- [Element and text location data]
— BEGIN —
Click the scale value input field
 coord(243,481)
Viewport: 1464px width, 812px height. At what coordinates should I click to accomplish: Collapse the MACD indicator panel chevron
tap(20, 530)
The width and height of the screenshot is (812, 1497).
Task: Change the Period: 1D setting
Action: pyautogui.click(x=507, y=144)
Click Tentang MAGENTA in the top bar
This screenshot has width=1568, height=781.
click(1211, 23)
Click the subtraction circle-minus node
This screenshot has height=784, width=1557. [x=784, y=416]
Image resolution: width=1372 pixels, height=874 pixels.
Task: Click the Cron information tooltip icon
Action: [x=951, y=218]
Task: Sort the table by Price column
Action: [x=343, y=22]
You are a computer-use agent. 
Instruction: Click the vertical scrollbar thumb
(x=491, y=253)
— END —
- [Your instructions] Turn every one of the records above into a JSON list of strings, one string per line, skipping any blank lines.

- [Task solution]
[
  "Click the scale value input field",
  " coord(243,481)",
  "Viewport: 1464px width, 812px height. At what coordinates should I click to accomplish: Collapse the MACD indicator panel chevron",
  "tap(20, 530)",
  "The width and height of the screenshot is (812, 1497).",
  "Task: Change the Period: 1D setting",
  "Action: pyautogui.click(x=507, y=144)",
  "Click Tentang MAGENTA in the top bar",
  "This screenshot has width=1568, height=781.",
  "click(1211, 23)",
  "Click the subtraction circle-minus node",
  "This screenshot has height=784, width=1557. [x=784, y=416]",
  "Image resolution: width=1372 pixels, height=874 pixels.",
  "Task: Click the Cron information tooltip icon",
  "Action: [x=951, y=218]",
  "Task: Sort the table by Price column",
  "Action: [x=343, y=22]",
  "You are a computer-use agent. ",
  "Instruction: Click the vertical scrollbar thumb",
  "(x=491, y=253)"
]